Two hundred professors at the University of Sydney, Australia, have signed an open letter urging the rejection of a proposed course on ‘Western Civilisation’. They claim the subject is ‘chauvinistic’, a ‘tool of European supremacism’ and that it would ‘lend credibility’ to ‘sexist, racist and Islamophobic politics’.
Salvatore Babones, one of the Sydney University academics opposing the anti-Western-Civilisation campaign, writes:
When the Australian healthcare entrepreneur Paul Ramsay passed away in 2014, he dedicated a portion of his estate to helping students “explore how our civilisation had grappled with life’s biggest issues and history’s greatest challenges”. Thus was born the Ramsay Centre for Western Civilisation. And thus was born a great education debate.

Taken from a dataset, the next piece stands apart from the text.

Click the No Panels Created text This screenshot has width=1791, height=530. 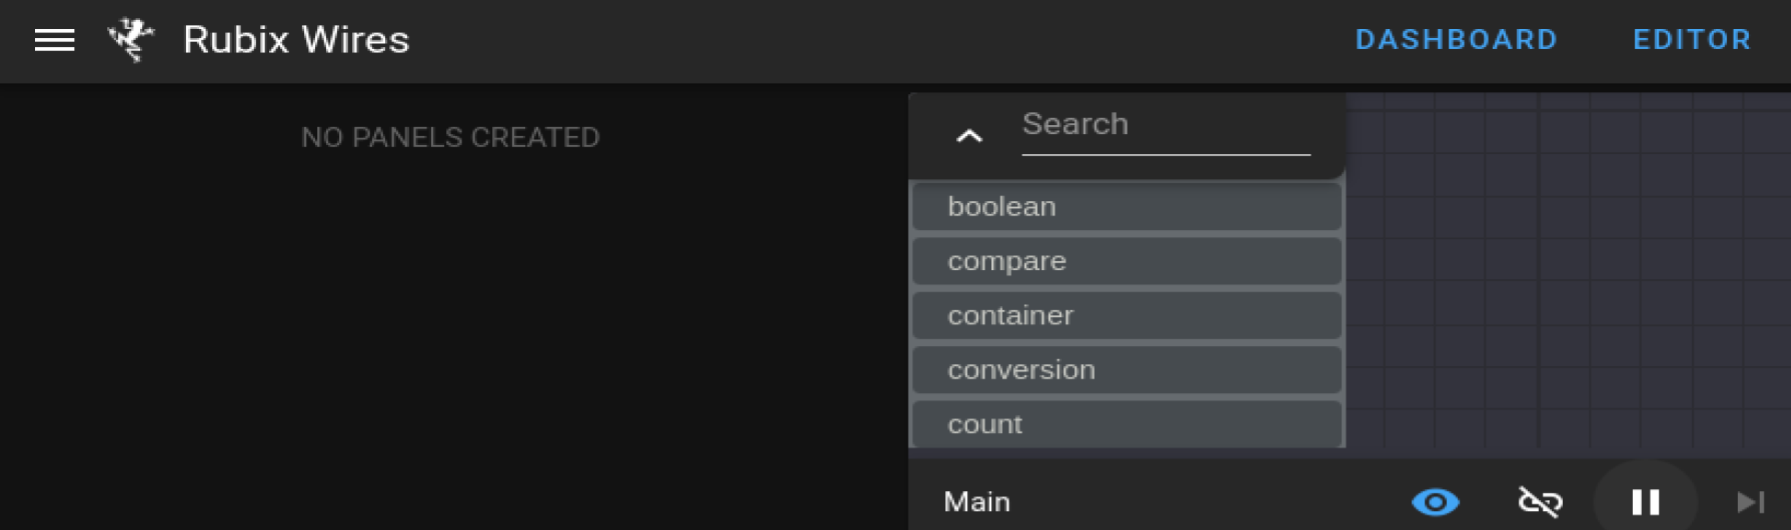point(450,137)
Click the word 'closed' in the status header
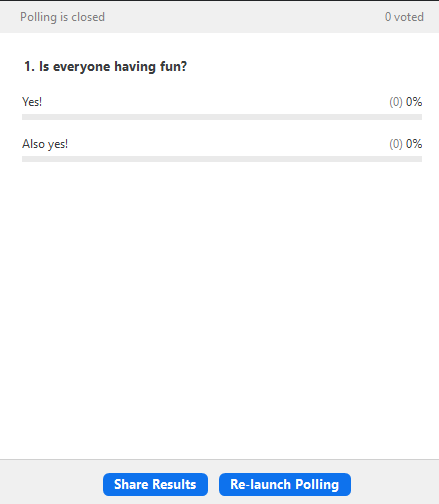The width and height of the screenshot is (439, 504). tap(88, 17)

The Ramsay Centre has been trying all year to get one of Australia’s premier universities to offer a bespoke degree in Western Civilisation. The idea is to offer generous scholarships to attract some of Australia’s most talented students to read the classics of Western civilisation in small seminars of six to eight students. What’s not to like?

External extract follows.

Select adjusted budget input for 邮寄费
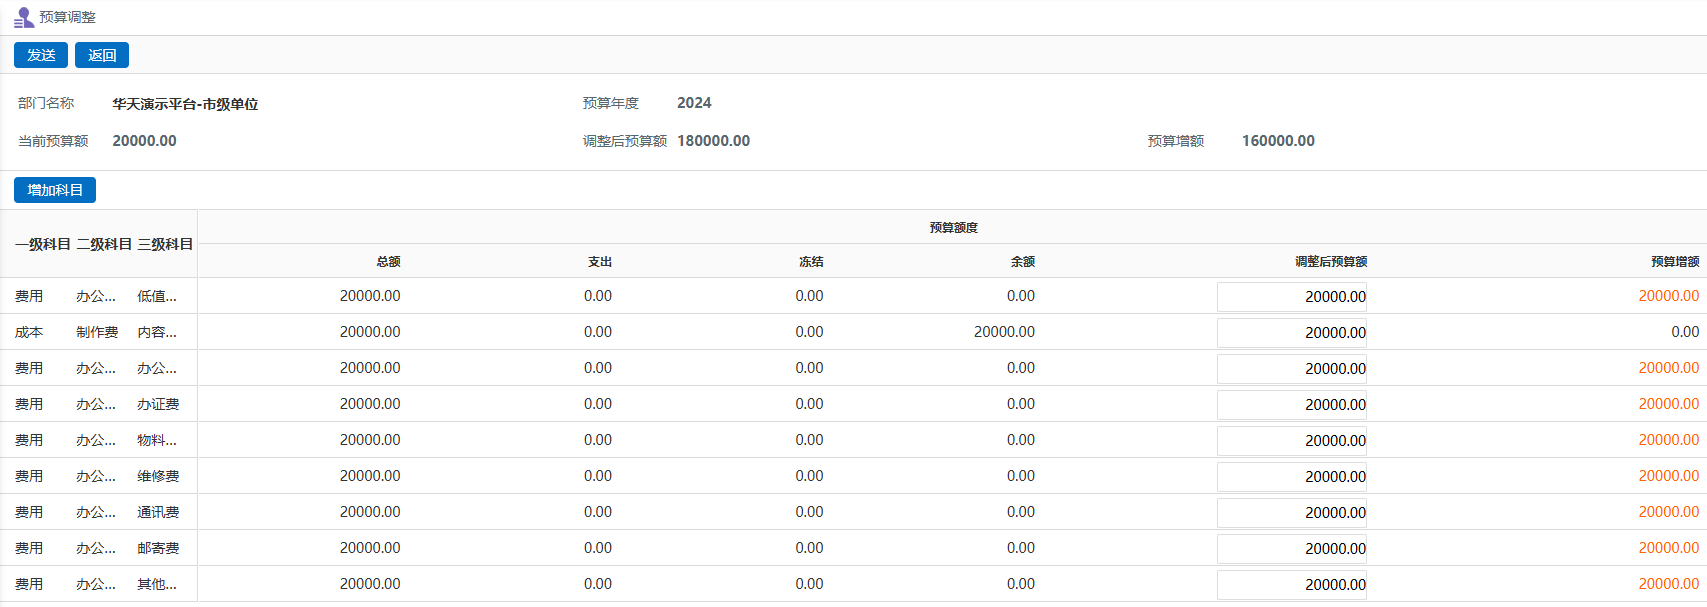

Plenty, if you ask the professors at the University of Sydney. Two hundred of them have signed an open letter calling the proposed program “chauvinistic” and a tool of “European supremacism”. A smaller group went even further, warning in promotional material for a public protest meeting that a deal with the Ramsay Centre would “lend credibility” to “sexist, racist and Islamophobic politics”.
The Ramsay Centre is now the biggest hot potato in Australian higher education. Earlier this year, the ANU pulled the plug on Ramsay Centre negotiations in order to “protect its academic freedom”, in the words of vice chancellor Brian Schmidt. The ANU’s chancellor Gareth Evans went even further, warning other universities to check “the teeth of this particular gift horse”. It’s never been so hard to give money away. The VC doth protest too much?

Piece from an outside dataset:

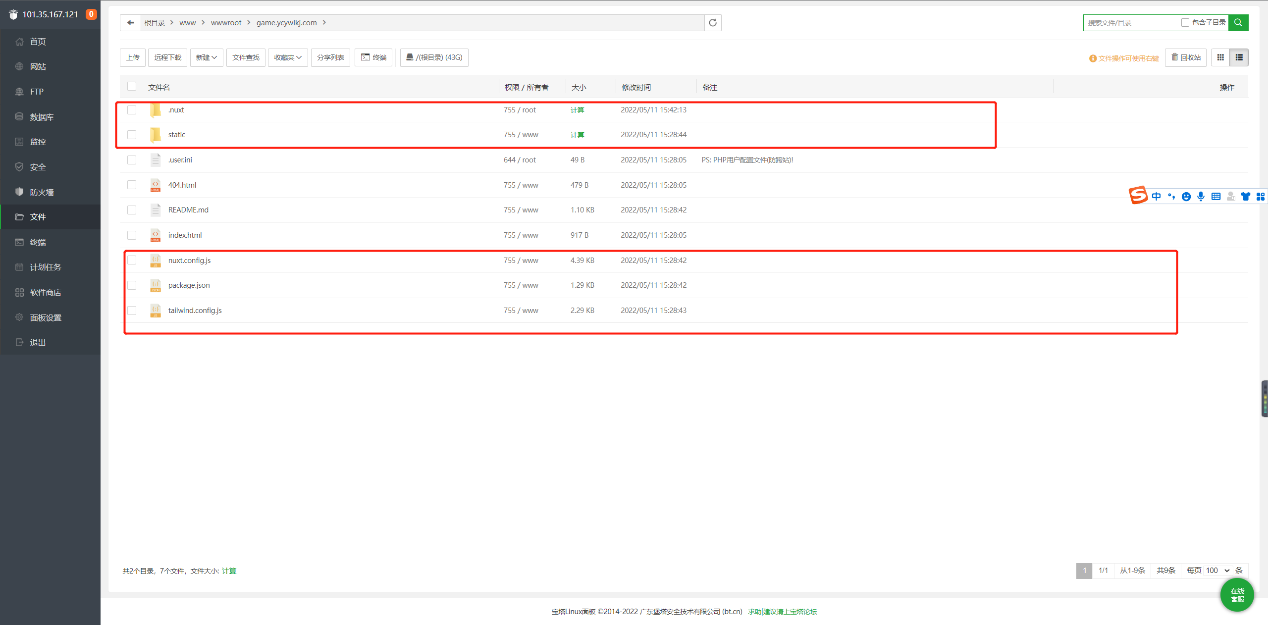Expand the 新建 dropdown
This screenshot has width=1268, height=625.
(207, 58)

This problem, widespread across Western academe, dates back at least three decades to an incident at Stanford University in California. In 1997 – the same year that Allan Bloom launched his attack on political correctness in The Closing of the American Mind – a crowd of around 500 students and faculty members at Stanford gathered to hear a speech by black civil rights campaigner, the Rev. Jesse Jackson. The mob then marched on the university Senate, repeatedly chanting “hey, hey, ho, ho, Western Culture’s got to go.”
As Christopher Booker recounts in a forthcoming book, this was a landmark moment in the development of political correctness:
The specific target of the Stanford students and more radical faculty members was a course open to all students designed to introduce them to the history, ideas and literary classics of “Western Culture”. Everything about the picture this gave of the world, the protesters had come to believe, was wrong and deeply offensive, particularly on all issues relating to gender, race and class.
For centuries, their new narrative ran, the patriarchal, white, elitist, capitalist, Western world had oppressed women, racial and sexual minorities and the lower ranks of society. This was reflected in the course’s set books, all written by “dead, white males” such as Plato and Shakespeare. The concerns and views of women, black Americans and other racial and cultural groups were simply shut out of the picture.
In the name of the new buzz-words of “diversity” and “multi-culturalism” all this elitist, sexist, racist, Euro-centricity had to be thrown into the Marxists’ “dustbin of history”. Over the following months, led by student activists and faculty members (many of whom had been “radicalised” in the neo-Marxist student protests of the late Sixties) – and enthusiastically supported by the university’s president, Donald Kennedy – a new course was concocted to replace “Western Culture”, to be called just .“Culture, Ideas and Values”.
Out went any idea of “universalism”, and that the great authors of the past might have been concerned with trying to convey truths applicable to all mankind. The new guiding principle was “relativisn”, and that the students should simply “experience” many different viewpoints, through a hotch-potch of texts old and more often new, many of which had been chosen because of their particular focus on issues of gender, race and class.
One of the excuses being given by the Australian professors for rejecting the Ramsay Centre for Western Civilisation’s sponsorship offer is that it is “political”. Ramsay Centre’s chairman is former Australian Prime Minister John Howard; another of its members is ex-PM Tony Abbott. Both are Liberals (ie from Australia’s conservative party).
Of course it is “political.” It is an attempt to wrest at least a portion of academe from the stranglehold of the left and its obsession with cultural Marxist, post-modernist non-subjects like gender studies.